An Open Access Review Journal Encouraging Critical Engagement with the Continuing Process of Inventing the Middle Ages

February 9, 2022

Nadja Leonhard-Hooper: The Collision; Amanda Keating: The Martyrdom (2022)

Everything Old Is New Again—Hrotsvitha von Gandersheim on the Off-Broadway Stage:
A Review of Two Headed Rep’s Production of Nadja Leonhard-Hooper’s The Collision and Amanda Keating’s The Martyrdom at New York’s 59E59 Theaters.

Kevin J. Harty

La Salle University

harty@lasalle.edu

 

1501 Woodcut by Albrecht Dürer of Hrotsvitha

presenting a copy of her Gesta Oddonis to Emperor

Otto the Great as the Abbess Gerberga looks on.

 

The tenth-century German canoness, Hrotsvitha von Gandersheim, can lay claim to many firsts. Among other distinctions, she is the first Germanic woman writer. She is the first woman historian. She is the first writer since antiquity to compose dramas in Latin. She is the first woman Germanic poet. She is the first Western writer to comment on Islam.  But, despite these many accomplishments, we know little of the particulars of her life, other than that she was a canoness at the Benedictine Abbey in Gandersheim in the tenth century, that she was a pupil of the Abbess Gerberga, that she was well-informed about the politics of the Ottonian courts, and that her works—the so-called Liber Primus, Liber Secundus, and Liber Tertius—were either ignored or lost for half a millennium until they were published in an 1501 edition with woodcuts by Dürer.
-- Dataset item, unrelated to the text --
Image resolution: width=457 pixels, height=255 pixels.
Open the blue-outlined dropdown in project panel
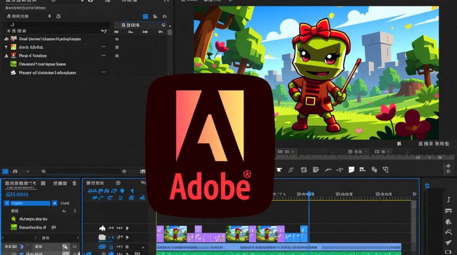140,25
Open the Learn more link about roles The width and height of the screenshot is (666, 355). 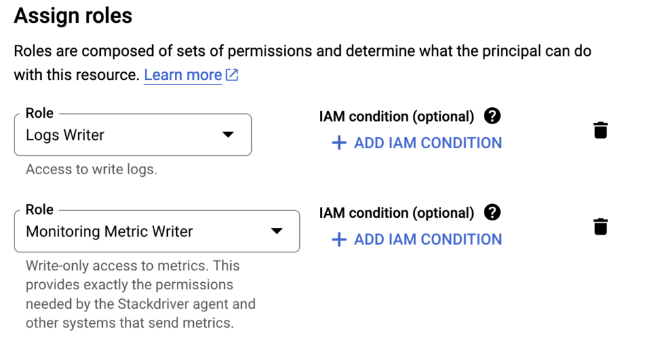(x=183, y=75)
The Liber Primus (The Book of Legends) contains eight hagiographical legends. The Liber Secundus (The Book of Drama) contains six feminist Christian dramatic responses to the Roman comedies of Terence. The Liber Tertius contains two historical works. The first charts the rise of the Ottonian dynasty, while the second records the history of Gandersheim Abbey. Nadja Leonhard-Hooper’s The Collison imagines what the life of a cloistered medieval woman might have been like, and Amanda Keating’s The Martyrdom presents a new adaptation of what is generally considered Hrotsvitha’s funniest and most successful “comedy,” Dulcitius (the Passio Sanctarum Virginum Agapus Chioniae et Hirenae), about the martyrdom of three Christian virgins during the reign of the Emperor Diocletian.   

The Collison, and What Came After, or, Gunch is set in a tenth-century abbey in Grebenstein.  The abbey is poor, understaffed, and overshadowed by the nearby abbey of Gandersheim. There is, at least initially, an abbess, two nuns (Sister Anise and Sister Gudrun), and a troubled and troubling novice named Gunch (“How do you solve a problem like Gunch?”). The abbess seems a stern disciplinarian—a by-the-book kind of nun. Anise and Gudrun struggle to do their best. Gunch seems hopeless. She can neither read nor write, prizes her pet chicken, and seems more concerned with earthly pleasures than heavenly ones.  The abbey is also more than a bit of an also-ran.  Illuminated manuscript editions of the Bible fly out the doors of the abbey in Gandersheim—72 complete Bibles in three years.  Grebenstein’s record is only 69 such manuscripts.  Not helping matters is the fact that the plague has killed off a dozen nuns at Grebenstein, so the abbey is in danger of dissolution.

Gunch soon becomes central to the plot when a meteor falls from the sky and lands right on top of the abbess, whose remains—feet only displayed from under the edge of the meteor—suggest the fate of the Wicked Witch of the East after Dorothy’s house lands on her in The Wizard of Oz.  A second much smaller meteor than falls, lodging a triangular shard of rock into Gunch’s head.  After lingering for several days, Gunch dies, only to be almost immediately resurrected in what holds the potential for being a first-class miracle.  Resurrected Gunch is a nun on speed.  Suddenly she can read and write—and is ambidextrous. Using both hands, she copies and illuminates three complete Bible manuscripts in two days—“two pages per minute.”  So industrious does she become that the abbey runs out of vellum.  But further complicating matters is the fact that Gunch’s manuscripts deviate from the accepted Biblical narrative.  That she has the animals naming Adam—not vice versa—in a move reminiscent of Ursula Le Gunn’s 1985 short story, “She Unnames Them,” may be the least heretical, blasphemous, and plainly obscene textual emendation that she introduces into the copies of the Bible that she dashes off armed with a quill in each hand.

From the start, the play relies on farce and slapstick to propel its plot.  The resurrected Gunch only raises the comedic level.  The abbey has become a source of scandal to the villagers in Gandersheim, so the Bishop of Worms is headed to the abbey for a visitation meant to sort things out and to punish any offenders.